**Exercise description**
Show every line in the material below in which the string "user" appears.

Start of Data extract

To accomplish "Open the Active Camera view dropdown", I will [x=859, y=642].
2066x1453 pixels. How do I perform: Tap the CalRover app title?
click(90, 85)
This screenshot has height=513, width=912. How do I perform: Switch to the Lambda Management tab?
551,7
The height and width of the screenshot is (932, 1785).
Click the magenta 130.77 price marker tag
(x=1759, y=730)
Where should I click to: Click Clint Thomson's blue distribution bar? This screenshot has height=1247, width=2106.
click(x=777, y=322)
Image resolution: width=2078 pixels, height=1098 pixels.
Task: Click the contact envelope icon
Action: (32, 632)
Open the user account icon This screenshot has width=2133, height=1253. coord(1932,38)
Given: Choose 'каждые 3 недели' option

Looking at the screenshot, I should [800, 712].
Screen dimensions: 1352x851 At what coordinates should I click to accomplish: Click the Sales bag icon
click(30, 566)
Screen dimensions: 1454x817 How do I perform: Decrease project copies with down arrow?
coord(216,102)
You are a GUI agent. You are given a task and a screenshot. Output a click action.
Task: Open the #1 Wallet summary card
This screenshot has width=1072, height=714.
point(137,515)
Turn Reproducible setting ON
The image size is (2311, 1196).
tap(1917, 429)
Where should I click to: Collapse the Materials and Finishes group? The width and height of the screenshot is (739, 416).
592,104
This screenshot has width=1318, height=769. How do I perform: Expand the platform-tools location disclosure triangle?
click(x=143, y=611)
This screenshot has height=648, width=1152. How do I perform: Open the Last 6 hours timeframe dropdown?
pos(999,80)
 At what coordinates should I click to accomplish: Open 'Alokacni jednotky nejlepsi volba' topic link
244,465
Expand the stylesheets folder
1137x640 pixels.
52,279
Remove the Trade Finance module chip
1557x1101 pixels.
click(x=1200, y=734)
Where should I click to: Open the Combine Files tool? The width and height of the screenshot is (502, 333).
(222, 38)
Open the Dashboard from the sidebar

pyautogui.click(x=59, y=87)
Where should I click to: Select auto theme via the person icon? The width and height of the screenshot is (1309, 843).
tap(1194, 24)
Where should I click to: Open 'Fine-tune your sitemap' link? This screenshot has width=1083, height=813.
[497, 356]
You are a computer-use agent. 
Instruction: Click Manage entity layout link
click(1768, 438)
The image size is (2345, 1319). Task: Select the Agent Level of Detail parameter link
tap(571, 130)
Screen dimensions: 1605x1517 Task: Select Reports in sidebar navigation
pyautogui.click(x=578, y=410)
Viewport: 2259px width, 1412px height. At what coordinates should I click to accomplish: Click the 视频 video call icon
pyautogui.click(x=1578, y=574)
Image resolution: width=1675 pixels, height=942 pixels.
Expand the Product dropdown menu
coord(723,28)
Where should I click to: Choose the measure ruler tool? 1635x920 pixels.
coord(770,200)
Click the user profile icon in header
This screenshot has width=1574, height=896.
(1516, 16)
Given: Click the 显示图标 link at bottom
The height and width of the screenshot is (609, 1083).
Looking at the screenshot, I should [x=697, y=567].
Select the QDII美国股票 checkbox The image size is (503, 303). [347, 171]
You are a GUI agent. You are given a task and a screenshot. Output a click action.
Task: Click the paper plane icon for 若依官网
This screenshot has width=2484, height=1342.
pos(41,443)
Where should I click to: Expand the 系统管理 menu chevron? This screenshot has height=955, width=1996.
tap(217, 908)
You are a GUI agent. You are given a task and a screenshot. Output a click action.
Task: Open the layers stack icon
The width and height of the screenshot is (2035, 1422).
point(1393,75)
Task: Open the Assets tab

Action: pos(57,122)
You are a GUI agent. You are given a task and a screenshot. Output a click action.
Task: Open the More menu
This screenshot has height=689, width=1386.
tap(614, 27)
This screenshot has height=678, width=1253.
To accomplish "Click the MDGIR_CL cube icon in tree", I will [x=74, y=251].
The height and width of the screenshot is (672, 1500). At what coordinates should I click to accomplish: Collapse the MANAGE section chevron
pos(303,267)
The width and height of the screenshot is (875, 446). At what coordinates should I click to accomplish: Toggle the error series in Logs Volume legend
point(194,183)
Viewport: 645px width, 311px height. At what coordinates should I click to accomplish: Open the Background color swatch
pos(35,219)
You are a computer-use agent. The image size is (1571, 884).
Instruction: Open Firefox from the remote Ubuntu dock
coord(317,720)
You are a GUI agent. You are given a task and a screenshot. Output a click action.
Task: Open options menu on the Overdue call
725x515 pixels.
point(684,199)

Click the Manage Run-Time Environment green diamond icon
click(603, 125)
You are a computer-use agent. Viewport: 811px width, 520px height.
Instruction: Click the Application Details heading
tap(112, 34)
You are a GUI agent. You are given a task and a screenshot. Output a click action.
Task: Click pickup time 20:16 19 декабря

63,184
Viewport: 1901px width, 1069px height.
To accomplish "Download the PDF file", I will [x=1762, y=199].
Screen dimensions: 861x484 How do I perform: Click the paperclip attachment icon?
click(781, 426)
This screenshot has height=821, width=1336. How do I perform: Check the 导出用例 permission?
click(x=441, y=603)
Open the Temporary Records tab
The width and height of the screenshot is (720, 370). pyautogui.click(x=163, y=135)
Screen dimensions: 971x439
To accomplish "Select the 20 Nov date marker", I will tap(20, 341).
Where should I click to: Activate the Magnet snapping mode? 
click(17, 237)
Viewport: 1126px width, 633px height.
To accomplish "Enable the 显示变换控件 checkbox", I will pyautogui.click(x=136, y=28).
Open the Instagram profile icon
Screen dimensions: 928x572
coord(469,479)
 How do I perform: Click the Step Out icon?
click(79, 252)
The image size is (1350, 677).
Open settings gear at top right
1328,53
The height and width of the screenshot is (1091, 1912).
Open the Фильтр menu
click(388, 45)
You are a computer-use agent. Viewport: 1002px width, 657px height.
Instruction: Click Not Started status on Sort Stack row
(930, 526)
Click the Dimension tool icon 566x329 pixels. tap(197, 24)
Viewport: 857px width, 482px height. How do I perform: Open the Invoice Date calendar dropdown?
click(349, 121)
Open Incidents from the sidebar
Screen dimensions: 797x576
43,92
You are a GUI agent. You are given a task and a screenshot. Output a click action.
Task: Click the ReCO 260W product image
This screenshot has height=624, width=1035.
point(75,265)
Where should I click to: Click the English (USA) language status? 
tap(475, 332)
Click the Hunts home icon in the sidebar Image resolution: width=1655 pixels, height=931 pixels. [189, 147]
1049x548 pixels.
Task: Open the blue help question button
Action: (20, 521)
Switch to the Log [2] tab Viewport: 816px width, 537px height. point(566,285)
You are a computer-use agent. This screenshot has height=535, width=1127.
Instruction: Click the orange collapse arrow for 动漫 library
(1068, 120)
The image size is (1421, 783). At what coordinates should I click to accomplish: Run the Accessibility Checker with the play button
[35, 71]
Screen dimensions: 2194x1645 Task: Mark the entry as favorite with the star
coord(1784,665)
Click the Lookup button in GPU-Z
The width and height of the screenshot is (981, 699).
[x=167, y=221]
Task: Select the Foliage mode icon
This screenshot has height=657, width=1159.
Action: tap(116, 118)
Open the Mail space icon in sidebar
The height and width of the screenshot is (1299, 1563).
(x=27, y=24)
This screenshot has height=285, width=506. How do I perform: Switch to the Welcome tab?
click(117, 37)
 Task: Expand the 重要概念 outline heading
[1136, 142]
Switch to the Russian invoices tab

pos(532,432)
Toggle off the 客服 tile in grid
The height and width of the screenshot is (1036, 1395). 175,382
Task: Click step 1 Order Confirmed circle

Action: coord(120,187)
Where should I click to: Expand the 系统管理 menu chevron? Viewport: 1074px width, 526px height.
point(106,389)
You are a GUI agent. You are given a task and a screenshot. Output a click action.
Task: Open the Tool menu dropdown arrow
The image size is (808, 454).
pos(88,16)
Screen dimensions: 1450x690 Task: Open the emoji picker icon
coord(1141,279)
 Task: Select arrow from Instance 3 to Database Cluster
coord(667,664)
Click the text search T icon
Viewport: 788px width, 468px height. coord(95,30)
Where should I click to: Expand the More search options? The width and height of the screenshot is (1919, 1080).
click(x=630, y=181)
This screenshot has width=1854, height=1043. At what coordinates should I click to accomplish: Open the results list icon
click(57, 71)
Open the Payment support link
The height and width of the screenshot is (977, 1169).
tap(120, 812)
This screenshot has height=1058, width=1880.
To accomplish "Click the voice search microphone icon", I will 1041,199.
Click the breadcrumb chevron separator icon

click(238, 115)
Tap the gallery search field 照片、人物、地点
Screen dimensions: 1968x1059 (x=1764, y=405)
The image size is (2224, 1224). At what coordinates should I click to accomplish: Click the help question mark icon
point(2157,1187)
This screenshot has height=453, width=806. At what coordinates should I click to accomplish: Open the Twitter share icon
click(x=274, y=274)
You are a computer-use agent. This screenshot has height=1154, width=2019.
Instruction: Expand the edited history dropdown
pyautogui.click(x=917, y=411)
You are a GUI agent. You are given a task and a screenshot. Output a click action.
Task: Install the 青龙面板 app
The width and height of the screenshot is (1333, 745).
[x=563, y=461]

End of Data extract

**Exercise solution**
Open the user account icon This screenshot has width=2133, height=1253. coord(1932,38)
Click the user profile icon in header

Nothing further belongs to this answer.